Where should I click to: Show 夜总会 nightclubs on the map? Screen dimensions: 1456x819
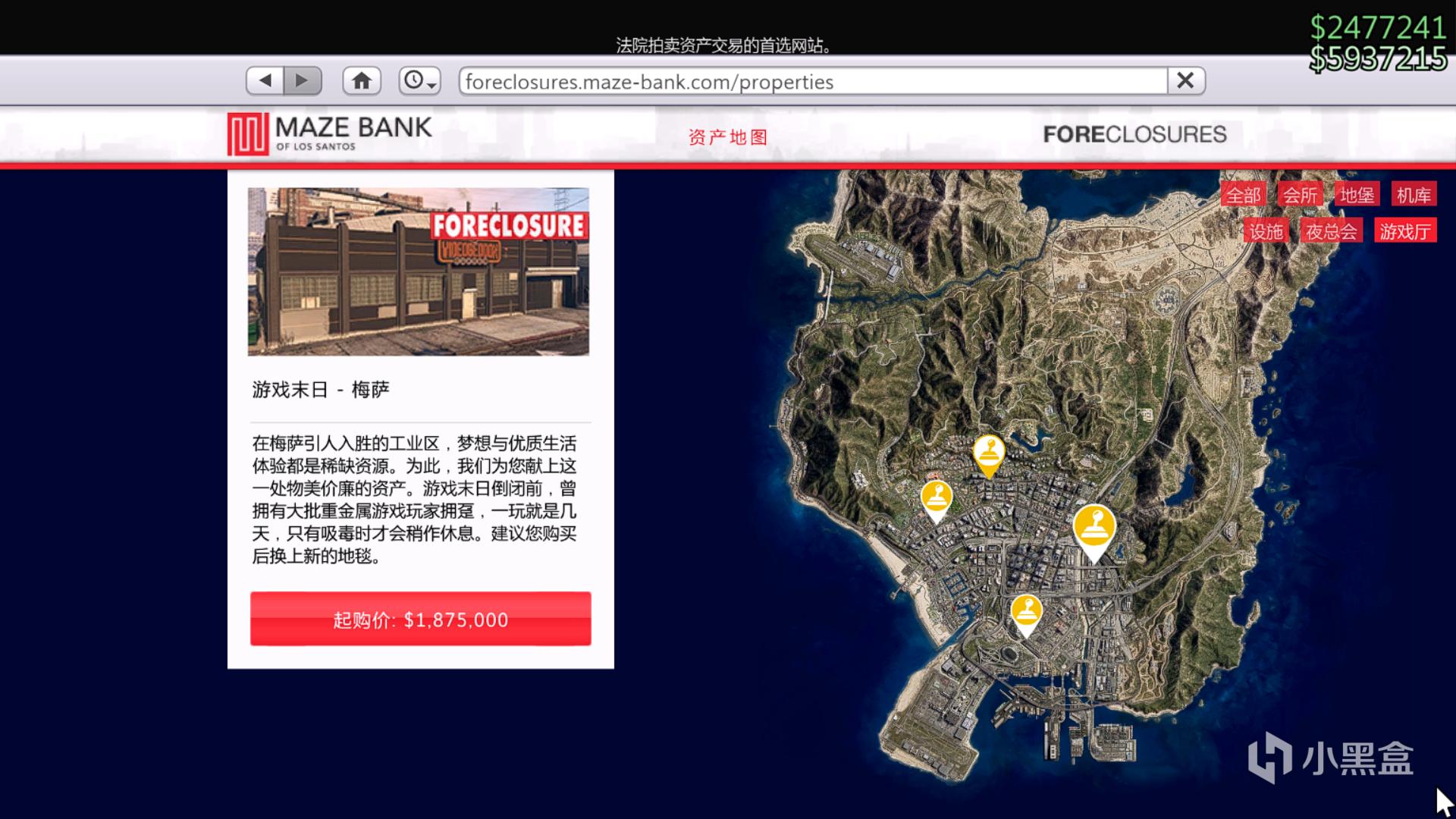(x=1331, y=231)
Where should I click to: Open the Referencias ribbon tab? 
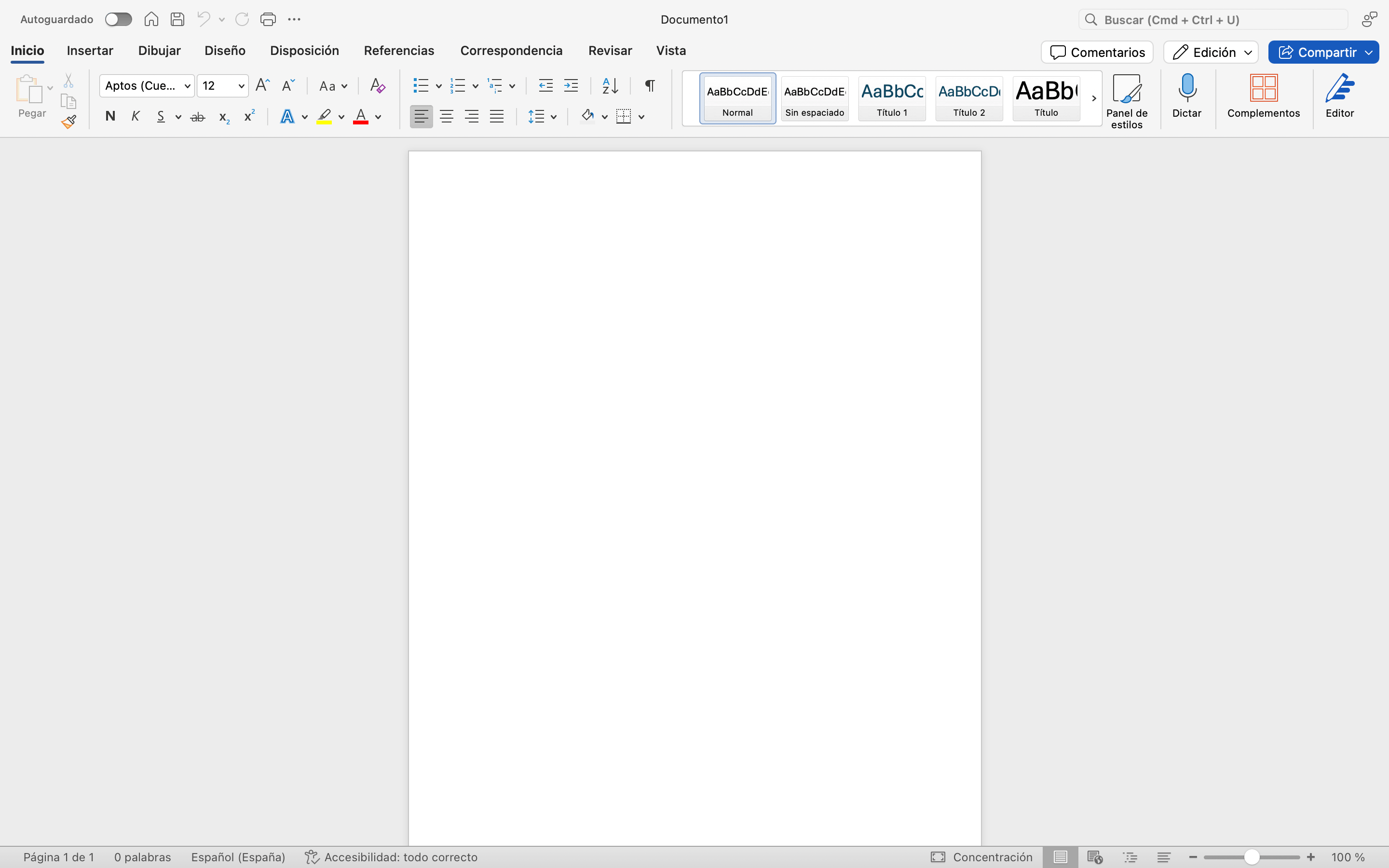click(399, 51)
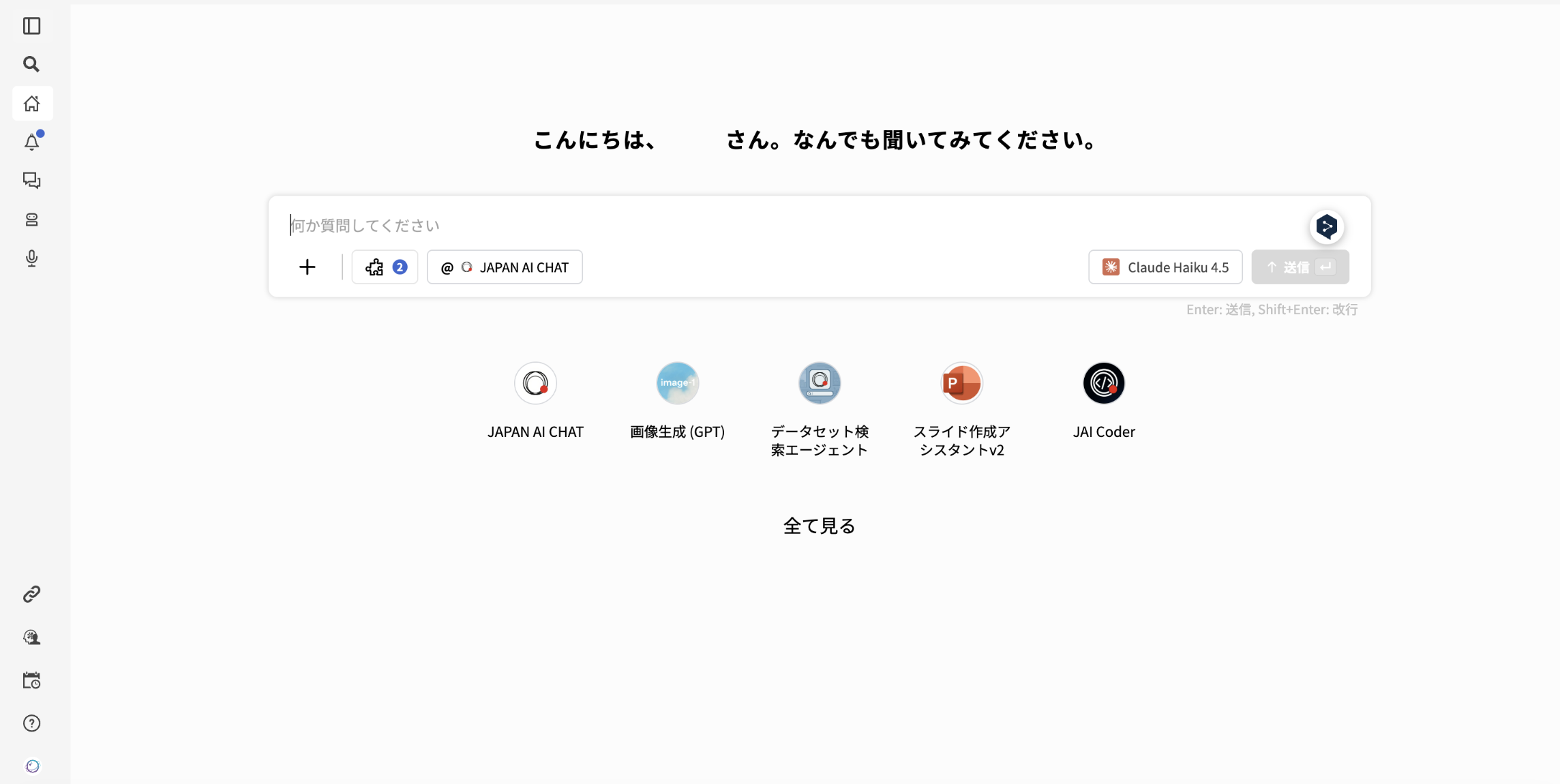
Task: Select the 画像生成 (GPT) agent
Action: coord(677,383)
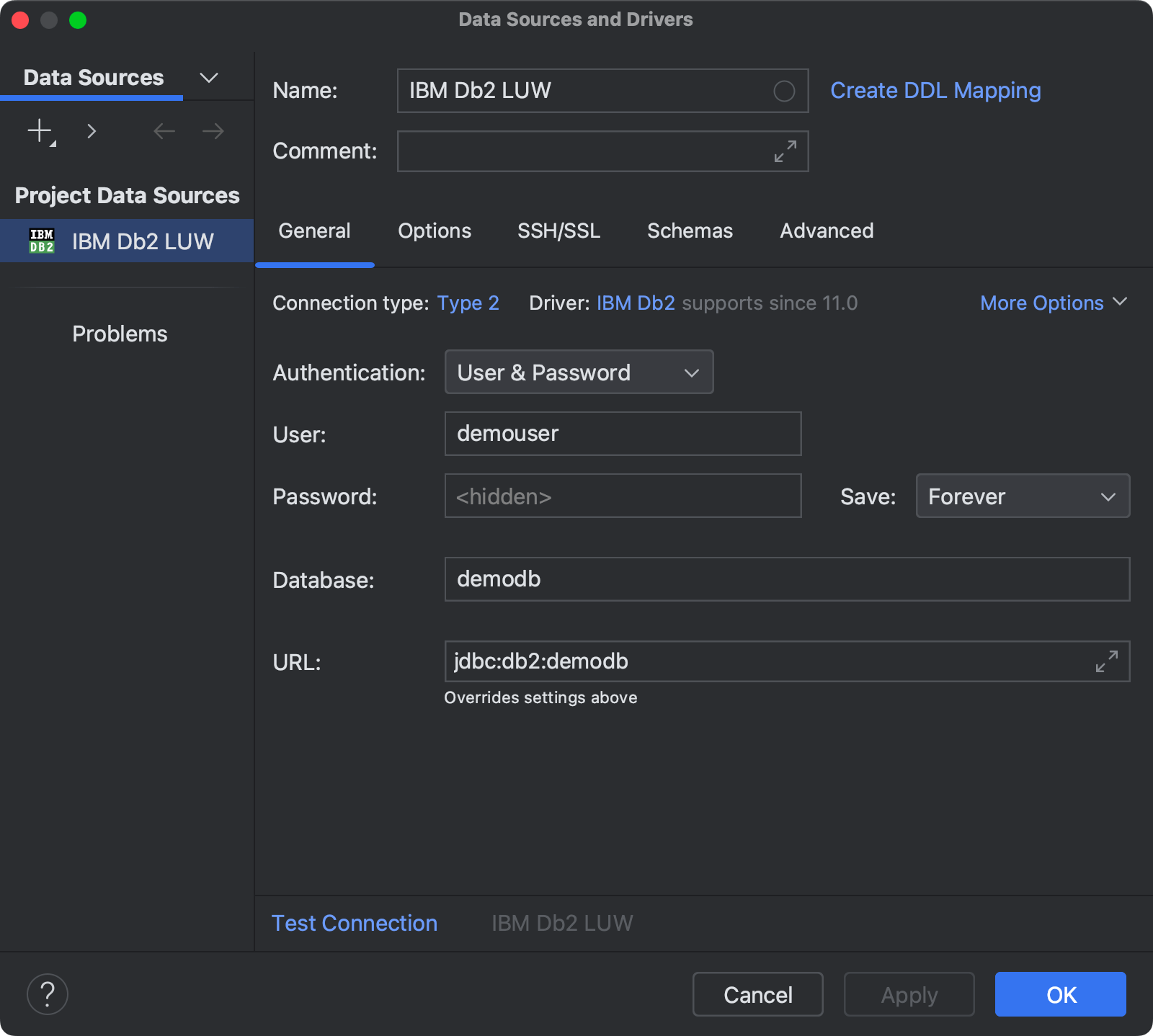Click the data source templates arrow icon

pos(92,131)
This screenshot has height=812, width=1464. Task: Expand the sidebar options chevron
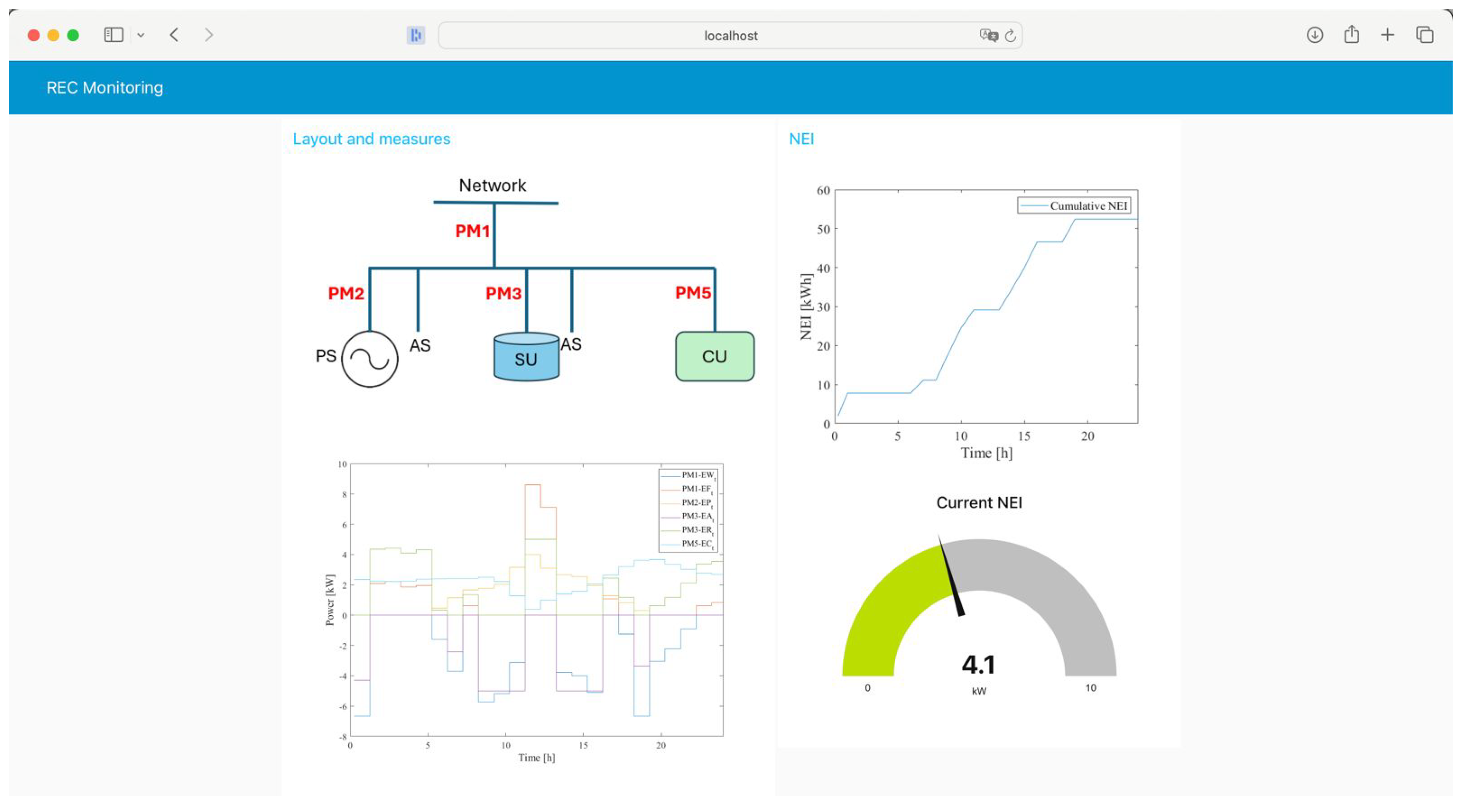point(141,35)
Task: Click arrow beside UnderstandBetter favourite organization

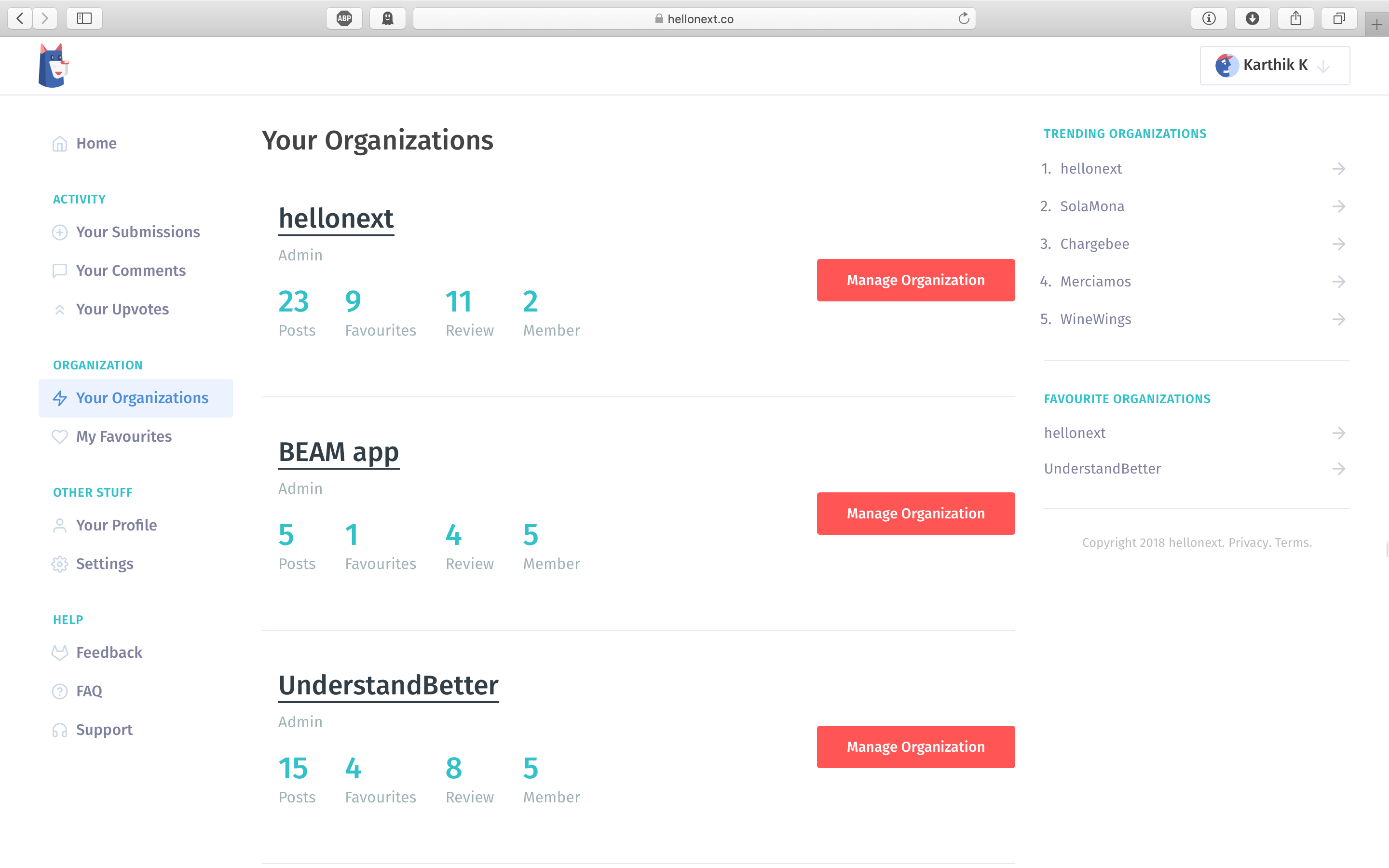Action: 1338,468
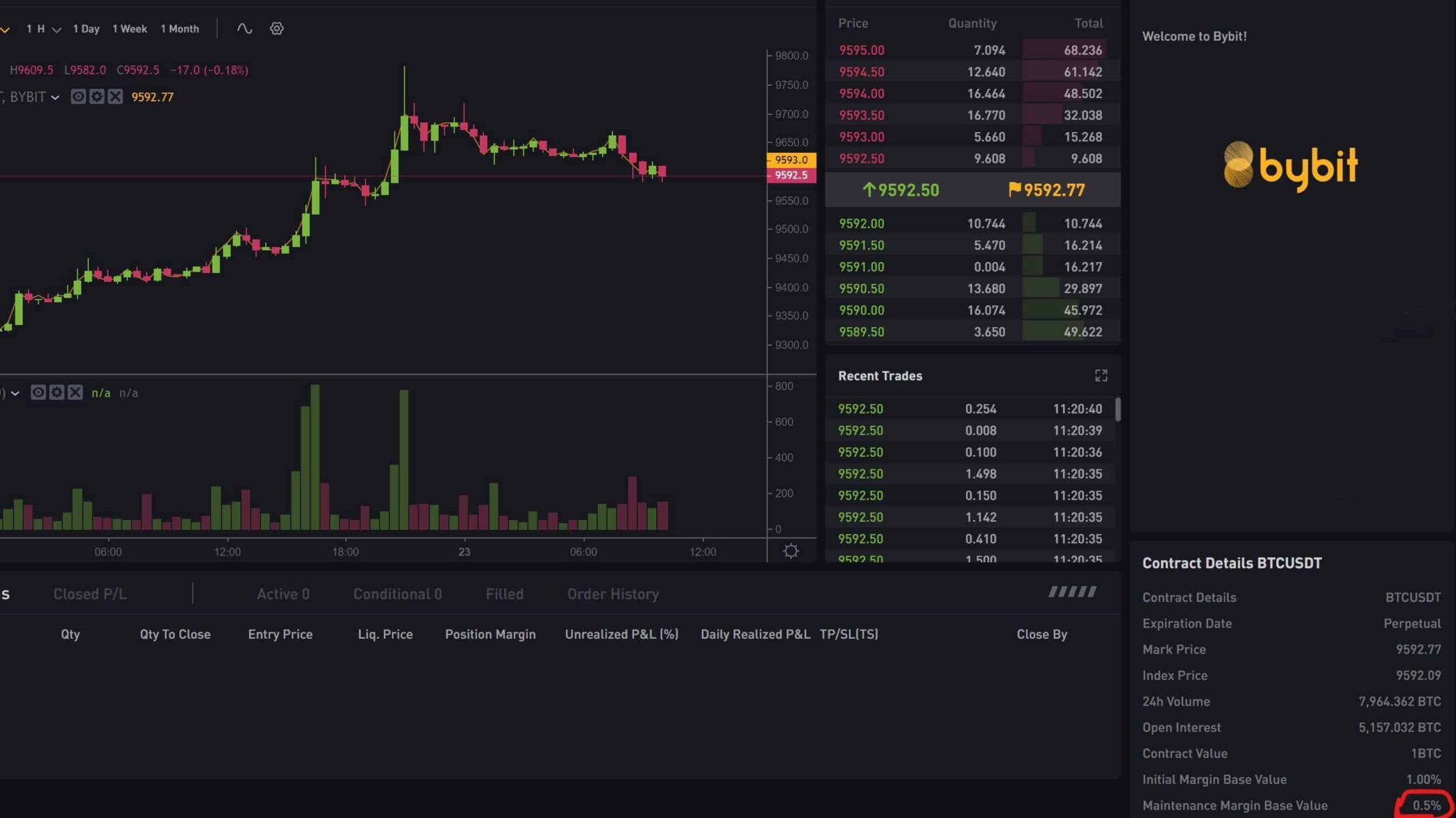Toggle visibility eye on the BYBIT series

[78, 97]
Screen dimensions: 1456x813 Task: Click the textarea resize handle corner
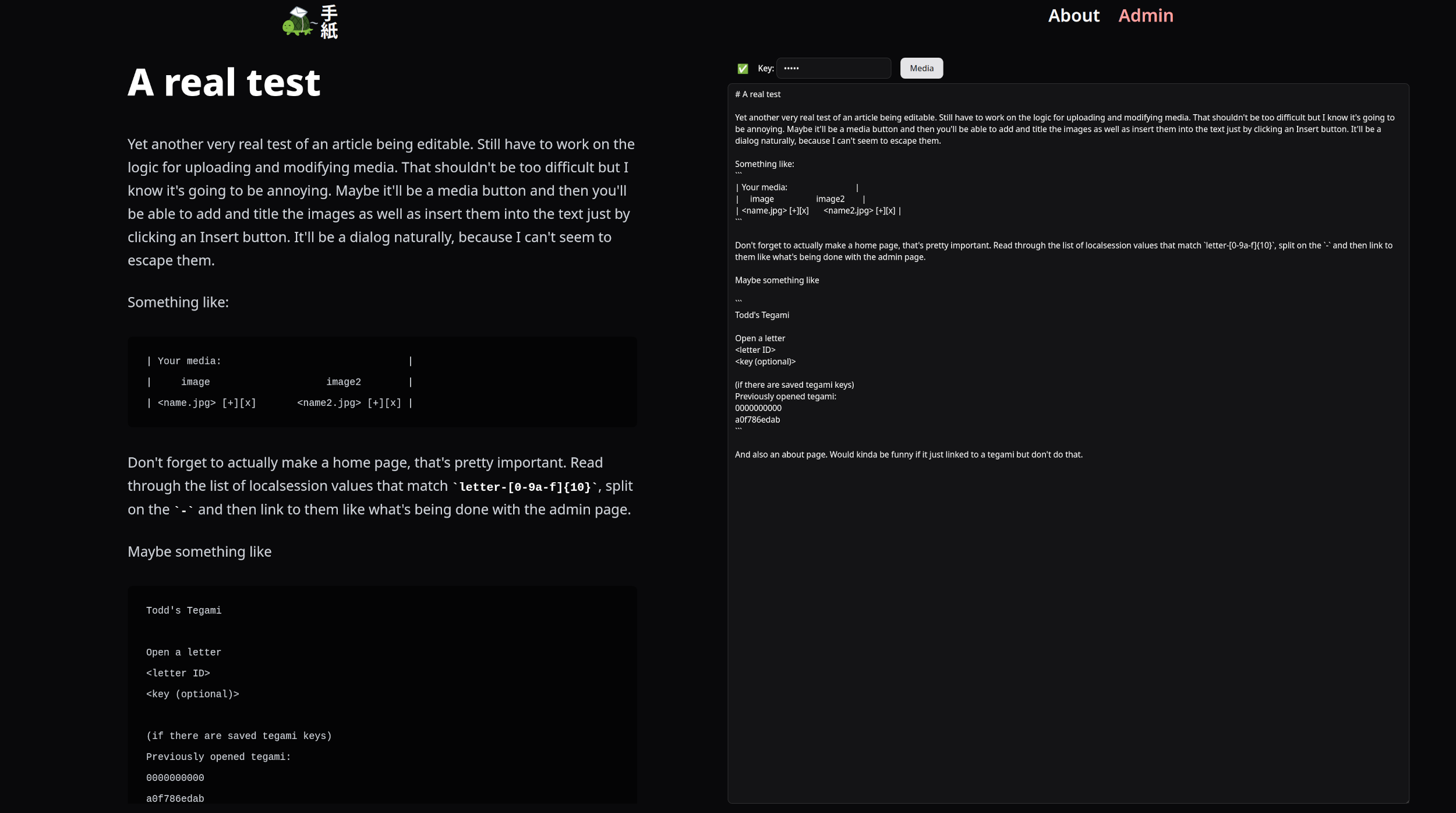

- - -

Print the records again exactly, without the pictures.

_Answer to this task:_
Where should I click to: Show 夜总会 nightclubs on the map? Screen dimensions: 1456x819
(x=1331, y=231)
Where should I click to: Open the Referencias ribbon tab? 
click(399, 51)
Task: Select the 画像生成 (GPT) agent
Action: coord(677,383)
Click the data source templates arrow icon

pos(92,131)
This screenshot has height=812, width=1464. Task: Expand the sidebar options chevron
point(141,35)
Task: Click arrow beside UnderstandBetter favourite organization

Action: 1338,468
Toggle visibility eye on the BYBIT series

[78, 97]
Screen dimensions: 1456x813 Task: Click the textarea resize handle corner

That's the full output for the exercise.